O Globo, Economia Verde, p. 31
Autor: VIEIRA, Agostinho
28 de Ago de 2014

A boa e a má política

Agostinho Vieira

Não dá para ter certeza ainda de quem serão os candidatos à presidência que participarão do primeiro debate da eleição de 2018. Se for eleita, Marina já disse que não concorrerá à reeleição. Portanto, não estará na bancada. Se não vencer agora, é provável que apareça por lá, desta vez representando a sua Rede. O mesmo pode acontecer com Aécio, mas não com Dilma. Talvez se ouça novamente a voz rouca de Lula.
No entanto, seja qual for o grupo de debatedores, o mediador e a emissora, não é difícil adivinhar o que será dito. O representante do governo defenderá suas conquistas. Dirá que as falhas, raras, foram provocadas por problemas externos, alheios à sua vontade. Já a oposição vai garantir, indignada, que nunca houve gestão tão incompetente e corrupta. Enquanto isso, o pobre eleitor seguirá assistindo atônito, se divertindo com as tiradas engraçadas e torcendo ou rezando para que a vida melhore.

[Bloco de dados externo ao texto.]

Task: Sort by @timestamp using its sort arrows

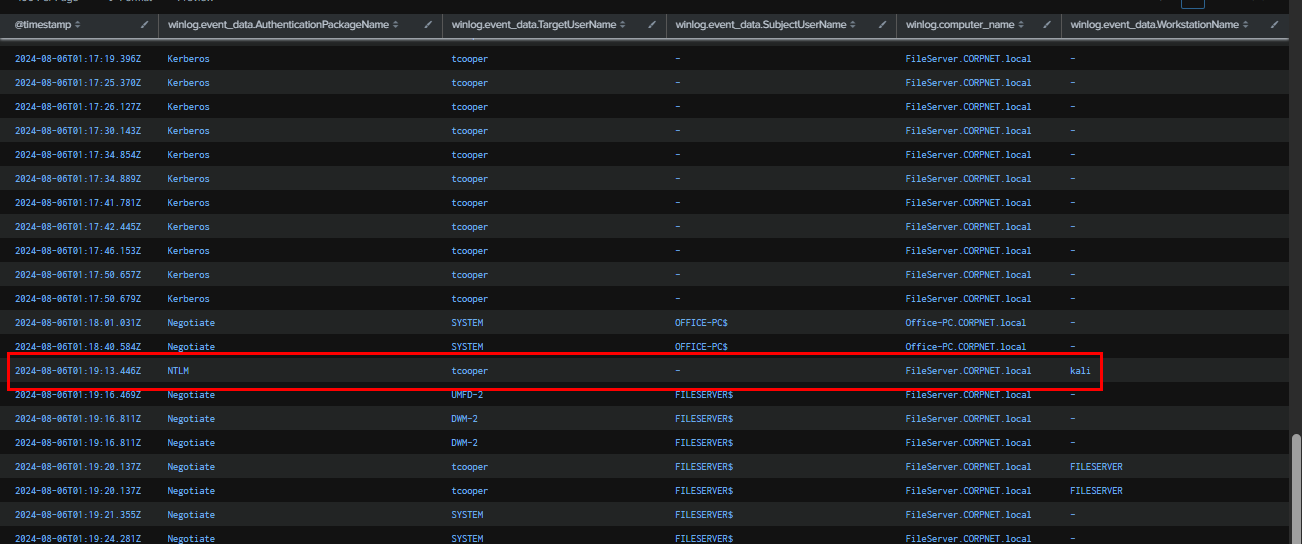Action: (77, 24)
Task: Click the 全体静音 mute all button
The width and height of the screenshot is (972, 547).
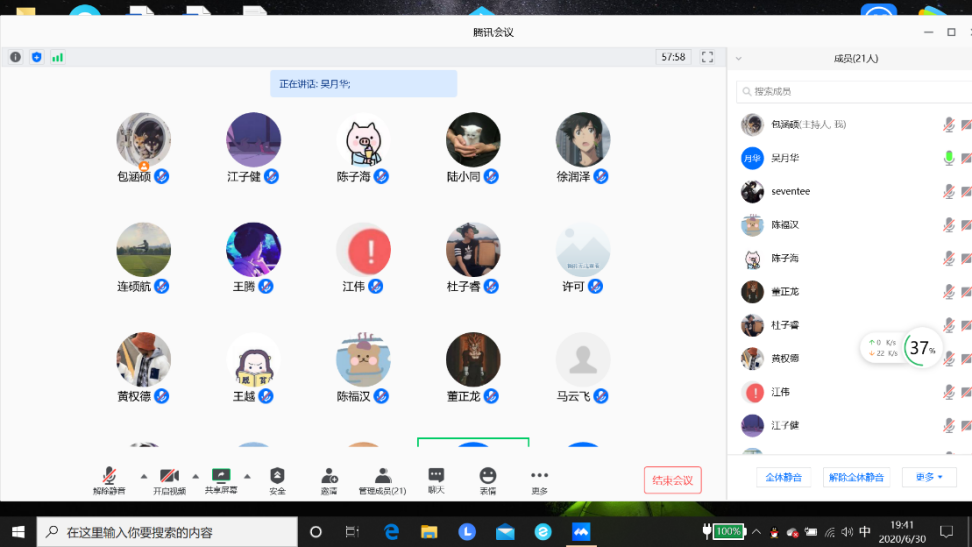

Foi mais ou menos isso que vimos na última terça-feira, apesar da inusitada discussão semântica para saber se a política deveria ser dividida entre nova e velha ou boa e má. Nesse teatro do absurdo foi possível identificar até as frases de efeito, previamente ensaiadas: "Quem fala olhando para trás tem receio de enfrentar o presente e não tem propostas para o futuro", "O país não precisa de gerente, mas de visão estratégica", "Em três anos e meio gerei mais empregos do que em oito do seu partido". Bordões criados com carinho para grudar na memória dos incautos.

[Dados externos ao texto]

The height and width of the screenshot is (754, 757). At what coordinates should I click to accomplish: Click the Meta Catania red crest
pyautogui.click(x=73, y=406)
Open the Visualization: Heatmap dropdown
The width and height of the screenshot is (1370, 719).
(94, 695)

Acontece que, no mundo real, não é assim que funciona. Ninguém é 100% bom ou 100% mal. A vida não é dividida entre mocinhos e bandidos, como nos desenhos animados. O Brasil que temos hoje é formado pela soma de erros e acertos de todos os governos que já passaram por aqui. Marina diz que, se eleita, vai trabalhar com os melhores de cada partido, incluindo o PT e o PSDB. Como se alguém escolhesse trabalhar com os piores, só de birra.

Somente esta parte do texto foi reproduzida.